Lately, I have felt very sorry for myself because my relationship with my JW parents is almost to the point of being severed. I've been bold within the last several weeks about my thoughts on JWs and its falsehoods. My father has already called me an apostate and it's understood now that our relationship is going to be different. So I've been in a mourning period. My heart's been hurting deeply for several days now. I cry at the mere thought of my family’s faces. So needless to say, I’ve not really been looking forward to this holiday season. I’ve always had friends to spend holidays with, but with the last several week’s events, I’ve not been in a real thankful frame of mind.
Neil, my boyfriend and best friend, invited me to spend the holidays with his family this year. His family isn’t large or financially wealthy, but they have something rare in today’s world – true love and concern for one another. I am honored to even have been invited with him! So this is how our day has been so far…
This morning we awoke at 7 am to help at my church. Every year our church donates hot meals to the homeless shelters across the Dallas metro area. Last year we hit a record 7,000. I understand this year the homeless shelters are overflowing because of the huge amounts of layoffs in our once strong economy. My pastor said this year they plan on feeding around 8,000. This is my fourth year to help and it never ceases to amaze me how awesome an experience it is. I am only one of hundreds of volunteers that come as early as 4 am to begin chopping, dicing, cooking, boiling, and baking a Thanksgiving meal for thousands across my city. Experiencing this with Neil and his father was so awesome. I don’t remember the three of us having such a great time! Giving truly is just as much fun as receiving!
At the end of preparing the last meal, we all stood in the church cafeteria and prayed. Everyone held hands and bowed their heads and we all reflected on how wonderful our lives our. Despite the all the bad things in our lives (divorces, layoffs, deaths, sicknesses) we at least have a home. We at least have a hot meal today. We at least have fresh clothing to wear tomorrow. We at least have one another to hug and kiss and laugh with. We at least have love in our lives. It wasn’t a religious prayer. It wasn’t about forgiveness. It wasn’t about anything but thanksgiving – to God and to others in our lives that gift us with love and friendship. I couldn't get through it without crying. I realized that I have so much in my life that I take for granted all the time.
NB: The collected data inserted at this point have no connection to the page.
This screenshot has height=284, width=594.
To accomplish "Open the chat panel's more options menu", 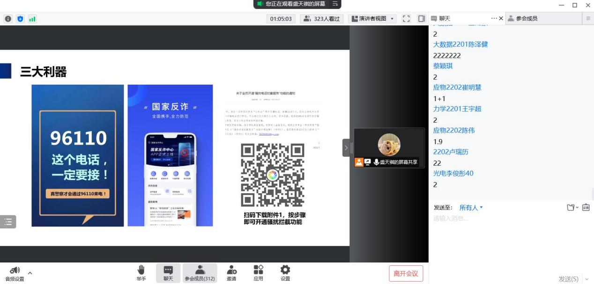I will (x=494, y=18).
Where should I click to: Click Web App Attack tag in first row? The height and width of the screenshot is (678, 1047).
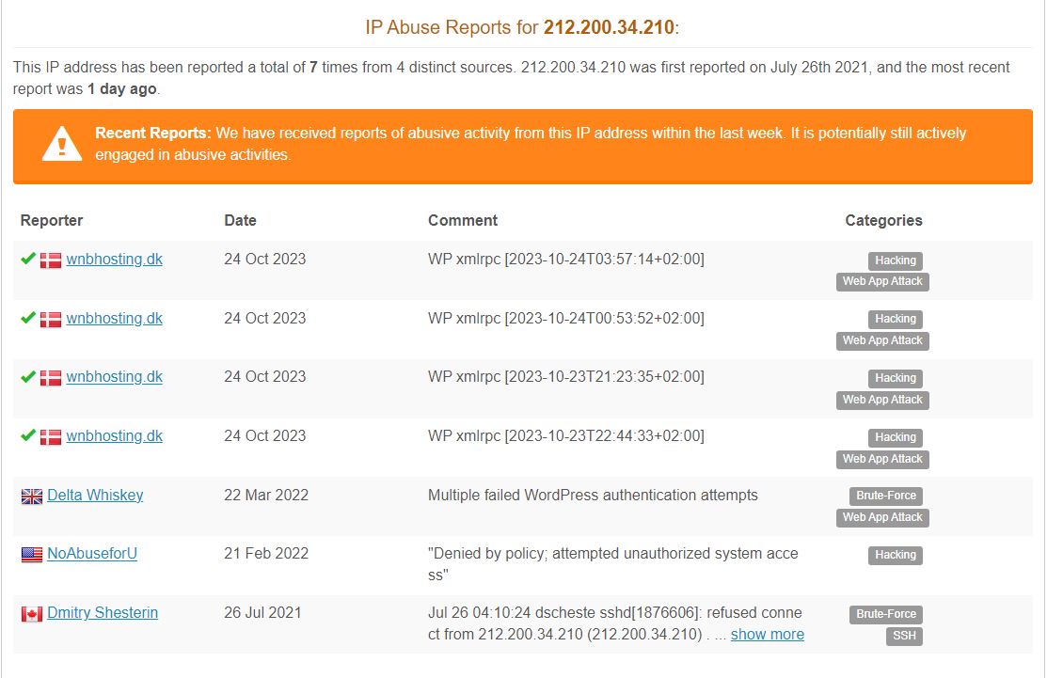882,281
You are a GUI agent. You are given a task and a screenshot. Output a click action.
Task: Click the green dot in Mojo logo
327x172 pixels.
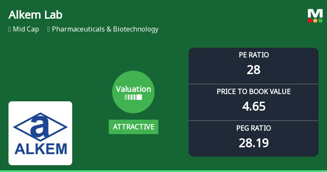321,20
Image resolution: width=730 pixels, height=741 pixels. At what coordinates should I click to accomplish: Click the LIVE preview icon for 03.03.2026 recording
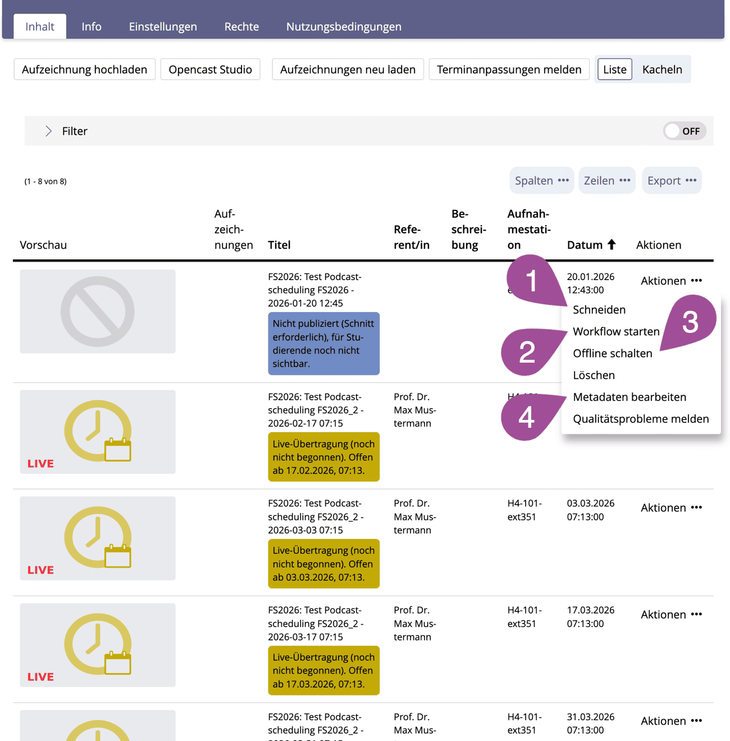[98, 538]
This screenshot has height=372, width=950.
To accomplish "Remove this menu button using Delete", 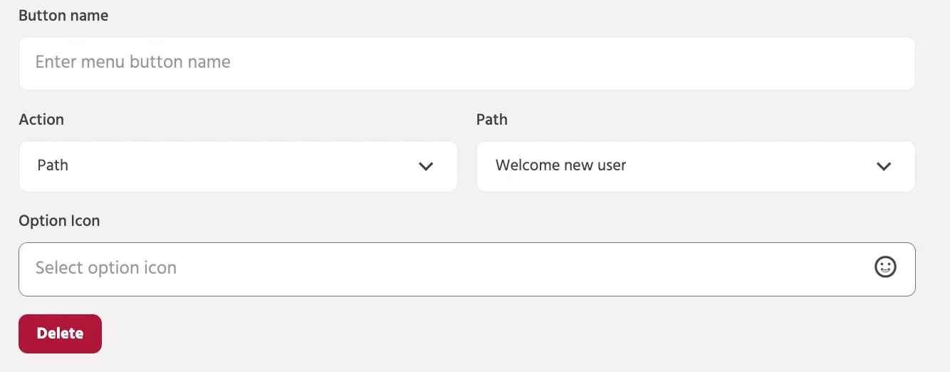I will [x=61, y=334].
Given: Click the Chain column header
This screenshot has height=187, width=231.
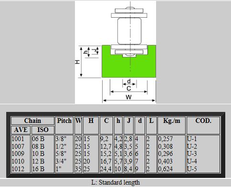Looking at the screenshot, I should pyautogui.click(x=32, y=121).
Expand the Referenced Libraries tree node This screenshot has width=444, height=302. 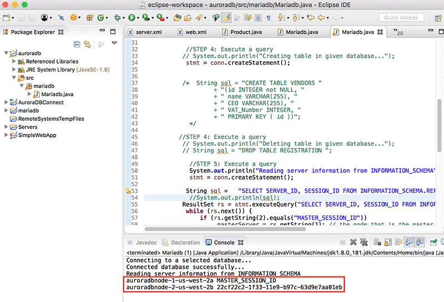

I guess what I’m trying to say is that whether we believe in God or not, whether we go to church or not, whether we celebrate the holiday Thanksgiving or not - we can still have a spirit of thanksgiving. We all take so many things for granted. Yes, many of us have created our lives by ourselves – some with a God and others without. As ex-JW’s we’ve learned the heartache of broken families, marriages, and hearts. Not from just witnessing others experiences, but from our very own. We know that every breath is precious. We understand the contagion of a child’s belly laugh. We understand the sweet softness of a dog’s fuzzy ears. We know the deep comfort of a friend’s hug and kiss. We know how special it is to enjoy life to the fullest - the joys and heartaches alike. We know all these things because we were starved from it for so many years. Starved and malnourished we were. But now we are free. Free to eat of Life and all it’s fruits. Whether we believe in God or not, we have much to be thankful for.
I am thankful for all of you here. For listening and for letting me vent, cry, and laugh. For understanding my history without me having to explain it. For letting me be myself without pretention. For gracing me with your beliefs, viewpoints, e-hugs, and friendship. I have a heart full of gratitude today. Thank you for letting me share it!